At Google Cloud Next ’24, the tech giant made a suite of announcements related to new capabilities in its all-in-one AI and ML platform, Vertex AI.
Gemini Comes to BigQuery and Looker
Google has introduced Gemini in BigQuery, currently in public preview, which leverages AI to enhance user productivity and cost-effectiveness throughout the analytics process. This feature stands out for its ability to understand user business context through metadata, usage data, and semantics. Gemini expands beyond chat assistance, offering new visual experiences such as data canvas—a natural language-based interface for various data tasks, including exploration, curation, wrangling, analysis, and visualisation.
Additionally, the company has launched Gemini in Looker, now in private preview, allowing business users and analysts to interact with their data conversationally. This integration offers conversational analytics, report and formula generation, LookML and visualisation assistance, and automated Google slide generation. These capabilities will soon be integrated with Workspace to streamline access to data visualisations and insights.

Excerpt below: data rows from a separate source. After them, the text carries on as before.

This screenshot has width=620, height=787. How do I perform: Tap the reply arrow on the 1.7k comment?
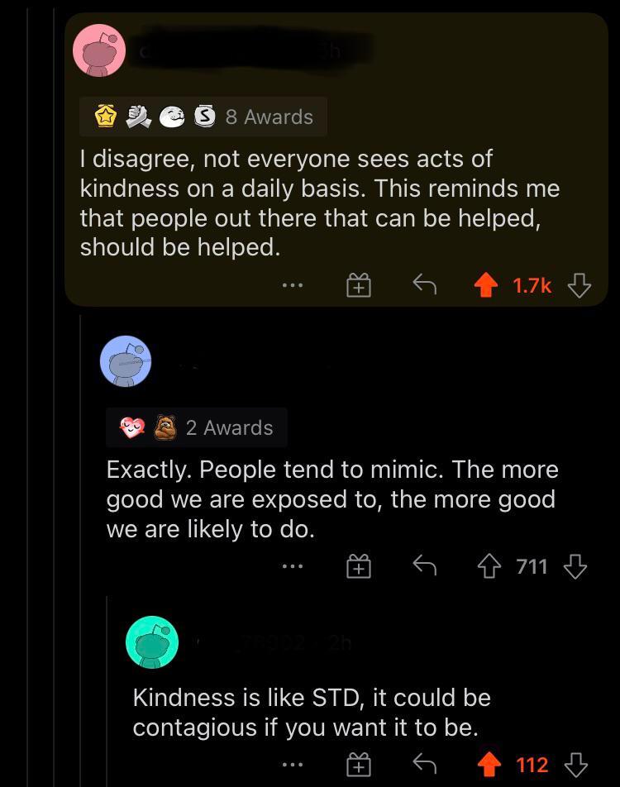[423, 285]
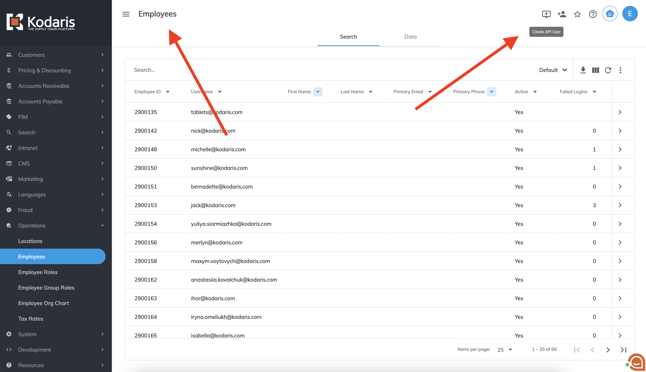Open Employee Roles in sidebar
The width and height of the screenshot is (646, 372).
pyautogui.click(x=38, y=272)
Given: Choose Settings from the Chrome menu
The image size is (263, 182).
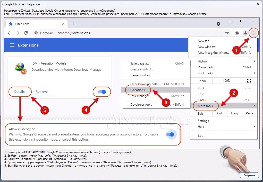Looking at the screenshot, I should coord(203,121).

Building Generative AI Apps with Database
In February, the company announced AlloyDB AI, which enhances AlloyDB for developing enterprise generative AI apps with PostgreSQL. The latest AlloyDB AI version includes improved vector capabilities, simplified access to remote models, and secure natural language support.
To streamline inferencing endpoint management, it launched AlloyDB model endpoint management, facilitating access to Vertex AI, third-party, and custom models. It’s available in AlloyDB Omni and will soon extend to AlloyDB on Google Cloud.
It also added two features to AlloyDB AI to provide flexible, accurate, and secure natural language experiences. It enables precise data querying using natural language akin to SQL and introduces a “parameterised secure view” for enhanced data security based on end-users context.
Alongside advancements to AlloyDB, the company unveiled Bigtable Data Boost, enabling high-performance, workload-isolated processing of transactional data. Similar to Spanner Data Boost, it allows the execution of analytical queries, ETL jobs, and ML model training directly on transactional data without disrupting operations.
Moreover, it has also introduced authorised views, enabling secure sharing of data across multiple teams, and Bigtable distributed counters for processing high-frequency event data like clickstreams directly in the database, facilitating real-time operational metrics and scalable ML features.
Vertex AI Agent Builder
Google has introduced Vertex AI Agent Builder, which brings together Vertex AI Search and Conversation products, along with a number of enhanced tools for developers. It makes it easy to augment grounding outputs and take action on the user’s behalf with extensions, function calling and data connectors. Vertex AI extensions are pre-built modules for linking LLMs with specific APIs or tools.
Vertex AI function calling enables users to define a set of functions or APIs, allowing Gemini to intelligently select the appropriate API or function and parameters for a given query. Vertex AI data connectors also help ingest data from enterprise and third-party applications like ServiceNow, Hadoop, and Salesforce, connecting generative applications to commonly used enterprise systems.